C’est aujourd’hui que la lecture des matines est le début du chapitre 16 d’Isaïe, dont j’ai déjà parlé. (J’ai pris de l’avance parce que la liturgie s’attarde sur les premiers chapitres mais suppose néanmoins que les 66 seront lus avant Noël.) Ce chapitre est donc celui qui commence par
Emitte agnum, Domine, dominatorem terræ, de petra deserti ad montem filiæ Sion.
Envoie l’Agneau, Seigneur, le dominateur de la terre, de la pierre du désert à la montagne de la fille de Sion.
Dom Guéranger cite ce jour un extrait d’une homélie de Pierre de Celle :
C’est l’Agneau qu’il nous faut, et non le Lion, l’Agneau qui ne s’irrite point, et dont la mansuétude ne se trouble jamais ; l’Agneau qui nous donnera sa laine blanche comme la neige pour réchauffer ce qui en nous est froid, pour couvrir ce qui en nous est nu ; l’Agneau qui nous donnera sa chair à manger, de peur que nous ne périssions de faiblesse dans le chemin. Envoyez-le plein de sagesse, car dans sa divine prudence il vaincra l’esprit superbe ; envoyez-le plein de force, car il est dit que le Seigneur est fort et puissant dans le combat ; envoyez-le plein de douceur, car il descendra comme la rosée sur la toison ; envoyez-le comme une victime, car il doit être vendu et immolé pour notre rachat ; envoyez-le, non pour exterminer les pécheurs, car il doit venir les appeler, et non les justes ; envoyez-le enfin digne de recevoir la puissance et la divinité, digne de délier les sept sceaux du livre scellé, savoir l’ineffable mystère de l’Incarnation.

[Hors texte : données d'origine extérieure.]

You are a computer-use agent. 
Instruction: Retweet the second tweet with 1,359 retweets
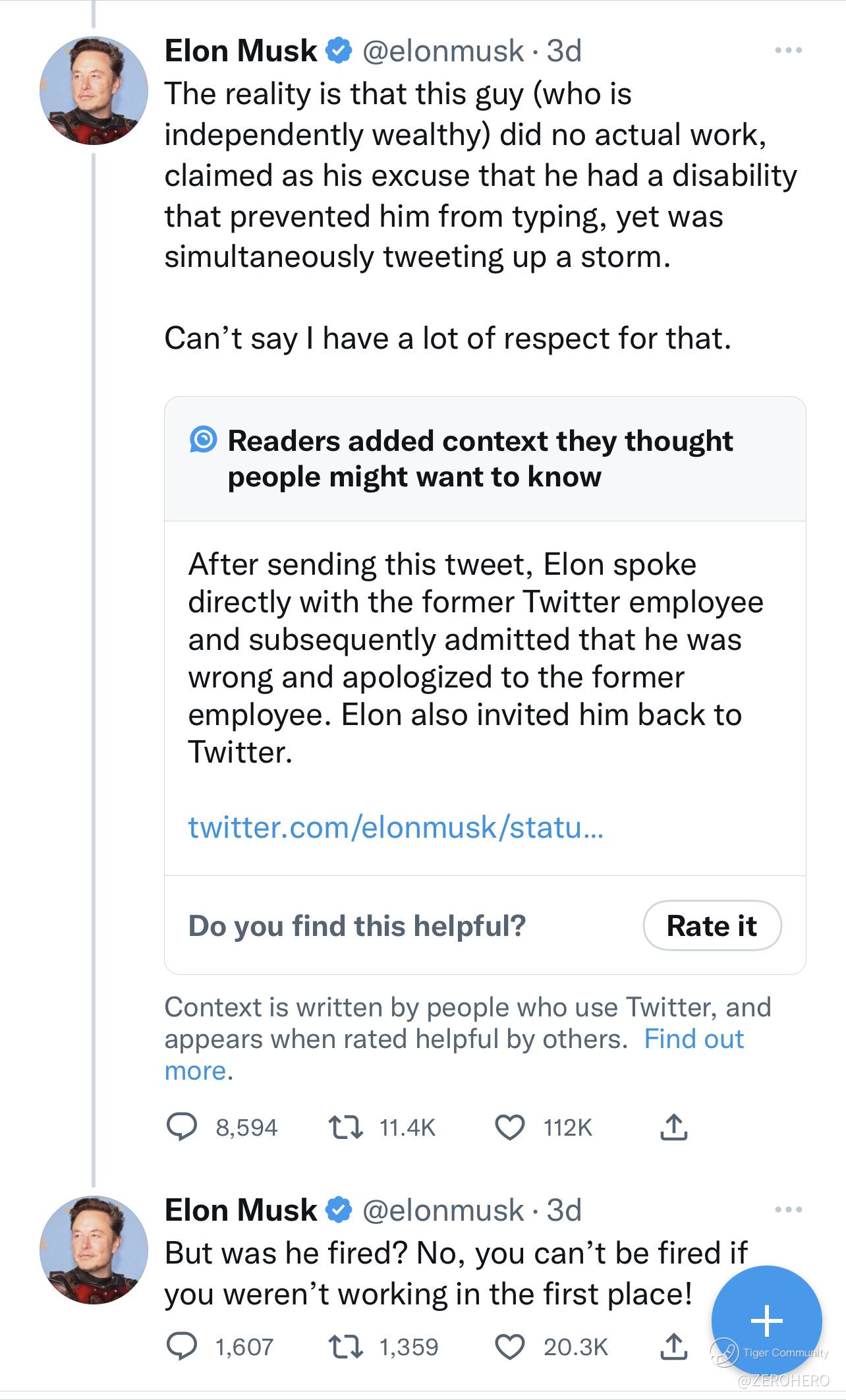click(345, 1347)
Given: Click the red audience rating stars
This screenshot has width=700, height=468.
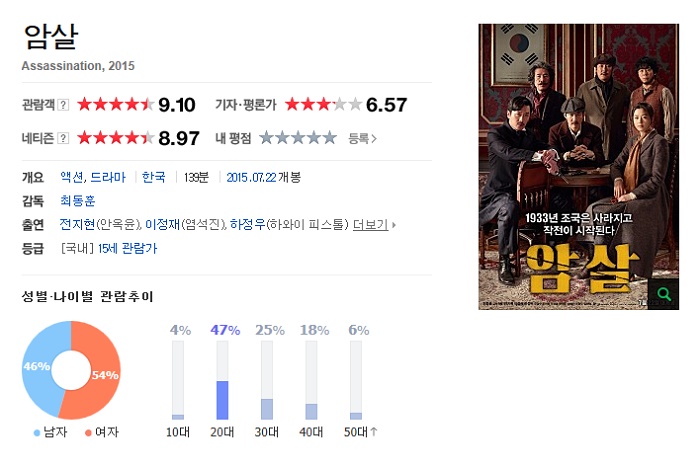Looking at the screenshot, I should [x=116, y=104].
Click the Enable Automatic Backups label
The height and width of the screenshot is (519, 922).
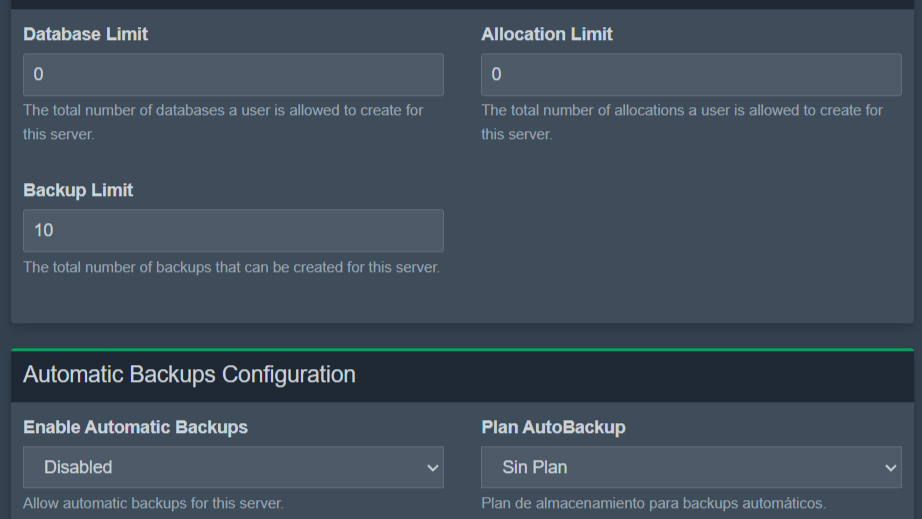pyautogui.click(x=135, y=427)
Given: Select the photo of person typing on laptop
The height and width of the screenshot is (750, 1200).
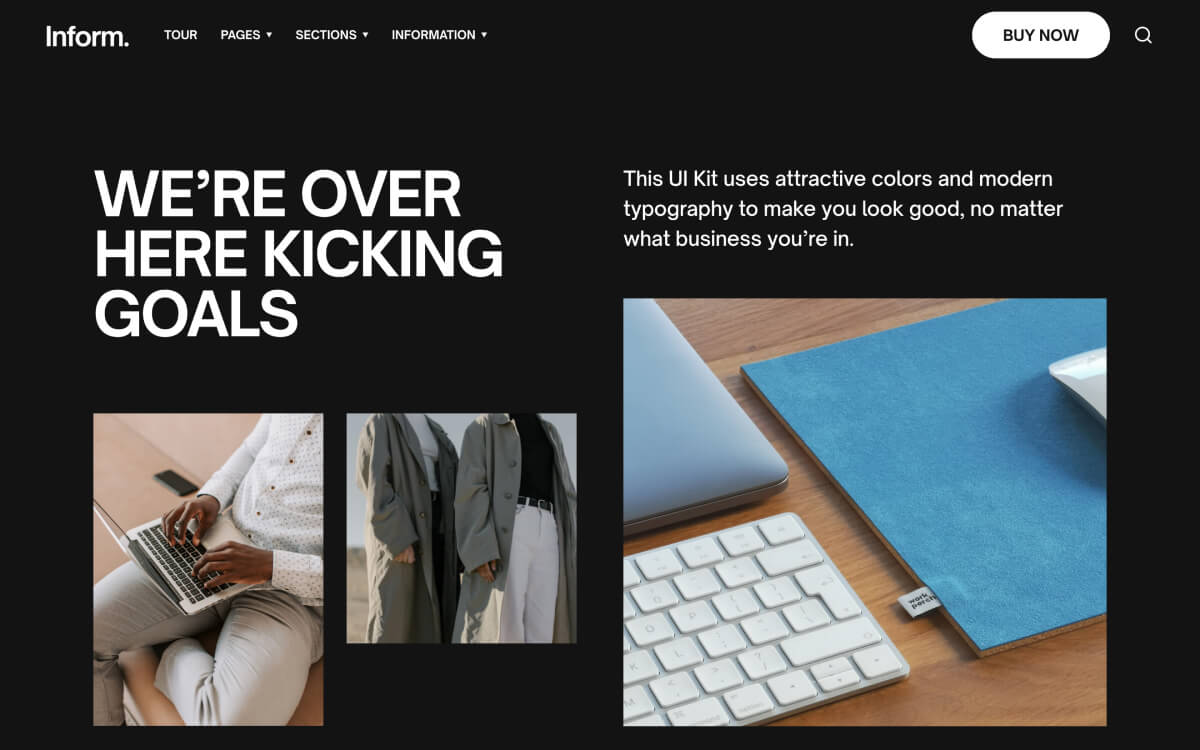Looking at the screenshot, I should [208, 569].
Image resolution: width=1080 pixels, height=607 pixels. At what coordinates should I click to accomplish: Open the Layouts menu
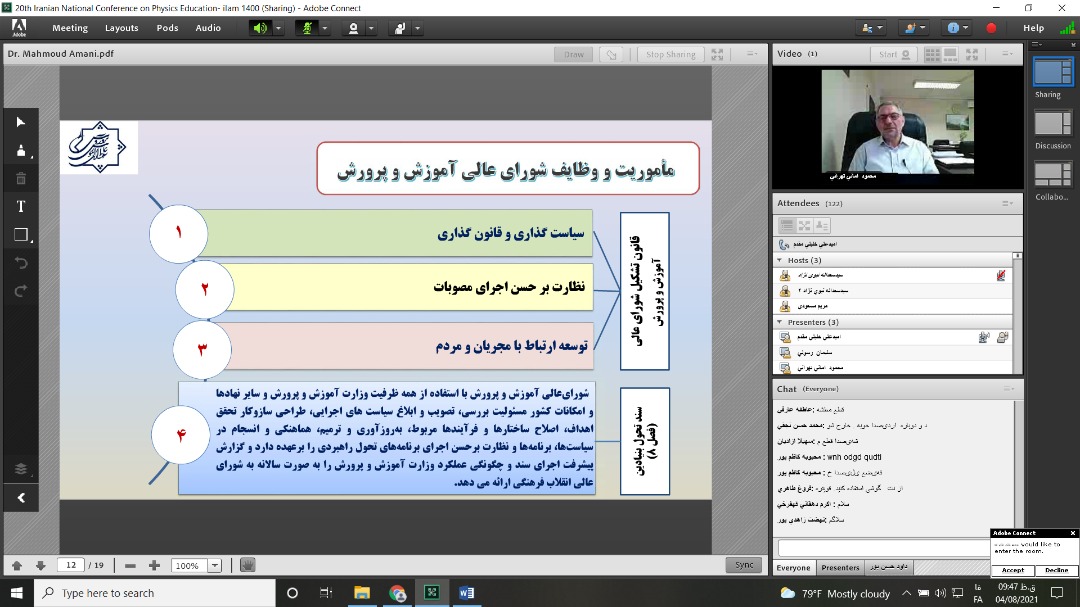(x=122, y=28)
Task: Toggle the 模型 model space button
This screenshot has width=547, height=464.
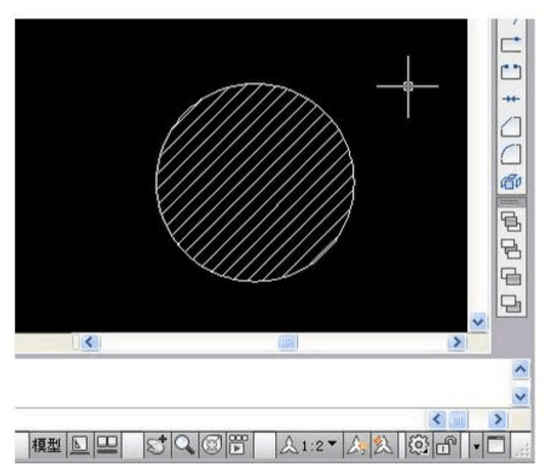Action: 46,445

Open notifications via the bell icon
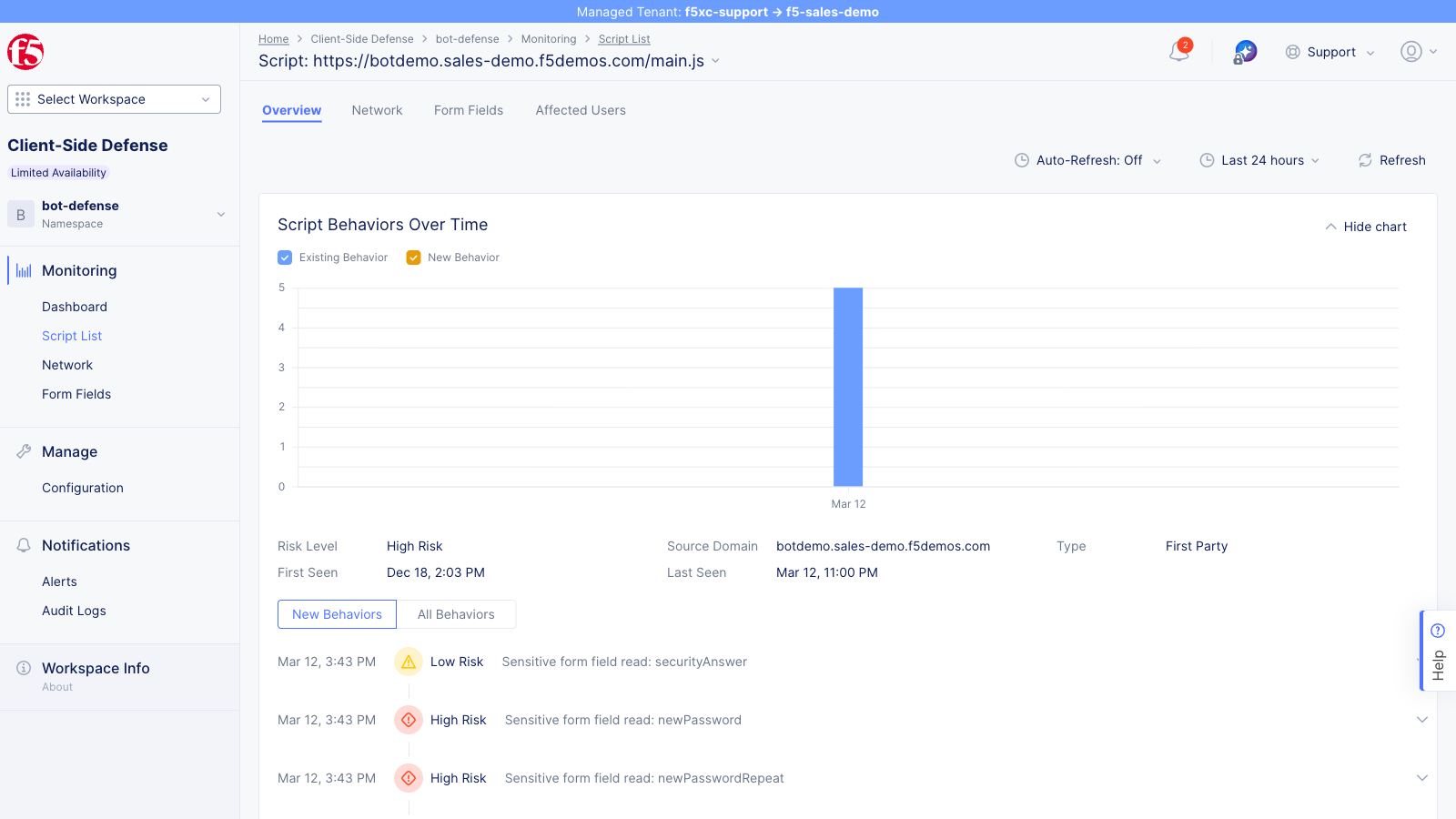[1178, 52]
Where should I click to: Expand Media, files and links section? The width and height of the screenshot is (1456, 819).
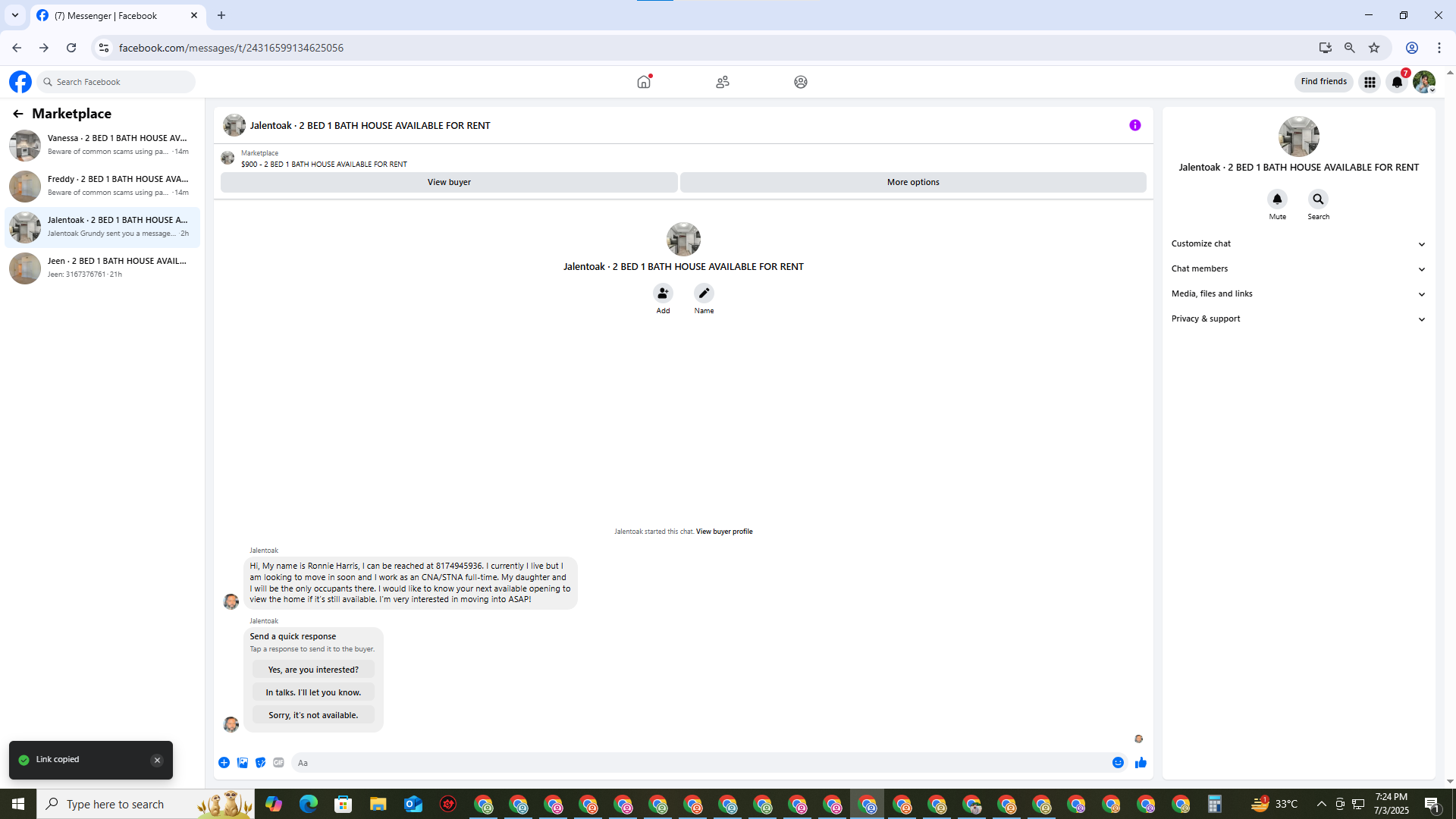(1298, 293)
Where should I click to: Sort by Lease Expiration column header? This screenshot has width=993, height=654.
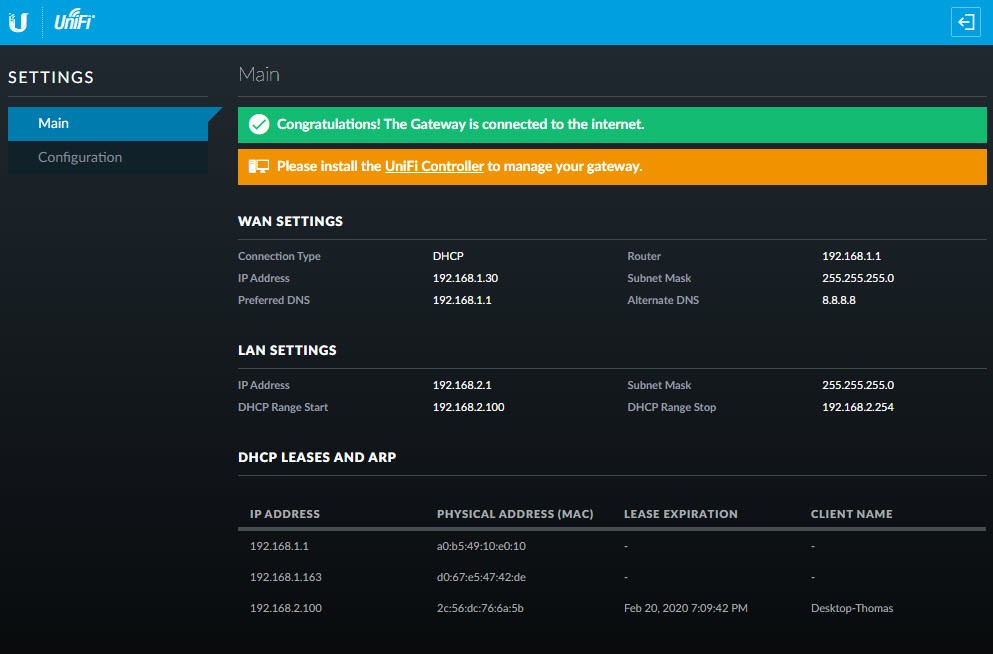680,514
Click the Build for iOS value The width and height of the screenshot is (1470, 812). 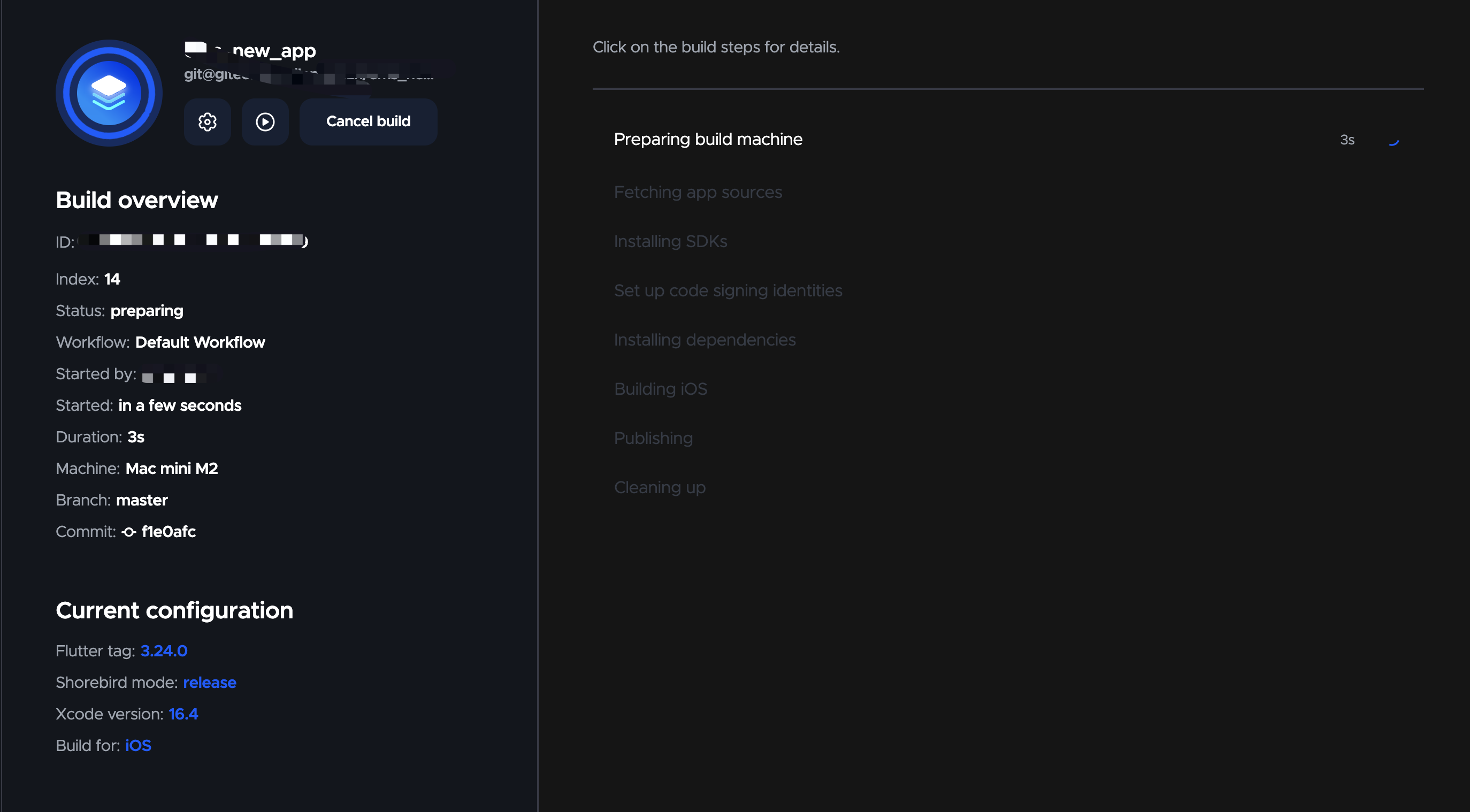[x=138, y=746]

Ceux qui connaissent un peu le latin liront avec intérêt l’homélie complète, qui est fort pittoresque (et toute tissée de citations de l’Ecriture comme celles de son contemporain saint Bernard). Elle n’est pas longue et ne demande pas une connaissance approfondie du latin. Elle commence ainsi : « Envoie le messager et envoie l’Agneau, pas le sanglier, pas la licorne, pas le taureau, pas le bœuf, pas l’âne, pas le chameau, pas le lion, pas le basilic, pas le scorpion, pas le serpent. Car le sanglier mordrait de ses dents, la licorne foncerait avec sa corne, le taureau fouetterait l’air avec obstination, le bœuf attaquerait avec ses cornes, le bouc puerait, l’âne fatiguerait avec sa stupidité, la bosse du chameau déplairait, le lion dévorerait, le basilic tuerait avec son venin, le scorpion ferait mal avec sa queue, le serpent tromperait. Ces vices doivent être évités et ne sont pas sujets de prière. Car dans le sanglier sont signifiés la lutte et la bagarre, dans la licorne la singularité et la présomption, dans le taureau la lascivité et la rébellion, dans le bœuf la paresse ou l’endurcissement, dans le bouc la luxure, dans l’âne l’hébétude, dans le chameau l’enflure et la difformité, dans le lion la rage et la rapine, dans le basilic la mauvaise persuasion, dans le scorpion la médisance, dans le serpent la tromperie. Dans l’agneau l’innocence. » (« Envoie le messager » est une allusion à Malachie 3,1, qui est cité par Jésus dans l'évangile des messes de cette semaine, et qui est l'antienne de Benedictus de ce jour.)